If 0, we just check those assigned pci devices. As you know we already
have such an existing hypercall to assign PCI devices, looks we can
work
directly under this hypercall to get that necessary SBDF to sort which
RMRR should be handled. But obviously, we need to get these info before
we populate guest memory to make sure these RMRR ranges should be
excluded from guest memory. But unfortunately the memory populating
takes place before a device assignment, so we can't live on that
directly.
But as we discussed it just benefit that assigned case to reorder that
order, but not good to hotplug case. So we have to introduce a new
DOMCTL to pass that global parameter with SBDF at the same time.
For example, if we own these two RMRR entries,
[00:14.0] RMRR region: base_addr ab80a000 end_address ab81dfff
[00:02.0] RMRR region: base_addr ad000000 end_address af7fffff
If 'rdm_forcecheck = 1', any caller to that hypercall may get these two
entries. But if 'rdm_forcecheck = 0', and in .cfg file,
#1 'pci=[00:14.0, 00:02.0]' -> The caller still get these two entries.
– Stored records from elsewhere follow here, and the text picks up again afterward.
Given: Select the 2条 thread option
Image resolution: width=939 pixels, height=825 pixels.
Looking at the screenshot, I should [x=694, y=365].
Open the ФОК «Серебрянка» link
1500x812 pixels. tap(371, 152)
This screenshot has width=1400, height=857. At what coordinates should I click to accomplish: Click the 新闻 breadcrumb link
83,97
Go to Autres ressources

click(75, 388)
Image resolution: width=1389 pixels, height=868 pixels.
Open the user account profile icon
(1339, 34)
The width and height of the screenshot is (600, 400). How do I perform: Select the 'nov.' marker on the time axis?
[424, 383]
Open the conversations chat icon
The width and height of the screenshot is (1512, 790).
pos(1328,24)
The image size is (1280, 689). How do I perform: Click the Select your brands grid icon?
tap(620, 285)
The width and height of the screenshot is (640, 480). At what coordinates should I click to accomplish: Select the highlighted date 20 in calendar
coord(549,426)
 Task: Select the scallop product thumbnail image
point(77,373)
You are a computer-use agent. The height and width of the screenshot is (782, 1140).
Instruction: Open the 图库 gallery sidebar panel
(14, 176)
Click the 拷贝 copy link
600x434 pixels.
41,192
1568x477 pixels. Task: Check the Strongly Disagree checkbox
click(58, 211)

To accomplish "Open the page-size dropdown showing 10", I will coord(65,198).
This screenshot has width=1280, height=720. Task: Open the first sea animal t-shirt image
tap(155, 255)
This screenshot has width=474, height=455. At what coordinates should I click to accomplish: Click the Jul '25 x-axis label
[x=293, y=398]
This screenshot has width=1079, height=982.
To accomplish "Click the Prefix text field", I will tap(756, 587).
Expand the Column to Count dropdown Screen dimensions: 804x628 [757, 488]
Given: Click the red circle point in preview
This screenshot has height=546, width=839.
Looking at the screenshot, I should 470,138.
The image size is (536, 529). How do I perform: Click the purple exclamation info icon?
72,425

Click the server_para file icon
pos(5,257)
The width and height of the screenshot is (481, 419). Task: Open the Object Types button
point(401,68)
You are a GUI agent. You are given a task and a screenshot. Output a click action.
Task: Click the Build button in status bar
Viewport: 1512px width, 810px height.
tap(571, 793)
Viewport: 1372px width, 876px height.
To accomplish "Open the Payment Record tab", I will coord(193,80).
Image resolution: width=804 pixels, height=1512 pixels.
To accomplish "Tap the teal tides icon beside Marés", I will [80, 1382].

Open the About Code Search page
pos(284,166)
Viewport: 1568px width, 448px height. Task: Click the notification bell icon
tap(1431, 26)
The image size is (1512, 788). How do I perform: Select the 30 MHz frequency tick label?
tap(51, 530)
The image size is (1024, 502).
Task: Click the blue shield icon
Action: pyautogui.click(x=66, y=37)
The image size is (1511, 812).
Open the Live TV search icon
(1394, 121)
#2 'pci=[00:02.0]' -> The caller just get one entry,
0xad000000:0xaf7fffff
#2 'pci=[00:14.0]' -> The caller just get one entry,
0xab80a000:0xab81dfff
#4 'pci=[others]' or no any pci configuration -> The caller get
nothing.
And ultimately, if we expose any RMRR entry at gfn,
in non-shared ept case,
p2m table: valid non-identity mapping, gfn:mfn != 1:1
VT-D table: no such a mapping until set identity mapping,
gfn:_mfn(gfn) == 1:1 when we have a associated device
assignment.
in shared ept case,
p2m table\VT-D table: always INVALID until set identity mapping,
gfn:_mfn(gfn) == 1:1 when we have a associated
device assignment.
But if we don't expose any RMRR entry,
in non-shared ept case,
p2m table: valid non-identity mapping, gfn:mfn != 1:1
VT-D table: no such a mapping until set identity mapping,
gfn:_mfn(gfn) == 1:1 when we have a associated device
assignment.
in shared ept case,
p2m table\VT-D table: If guest RAM already cover gfn, we have sunc a
valid non-identity mapping, gfn:mfn != 1:1, but
we can't set any identity mapping again then
that associated device can't be assigned
successfully. If not, we'll set identity
mapping,
gfn:_mfn(gfn) == 1:1, to work well.
expectation:
* Provice a way to get necessary RMRR info.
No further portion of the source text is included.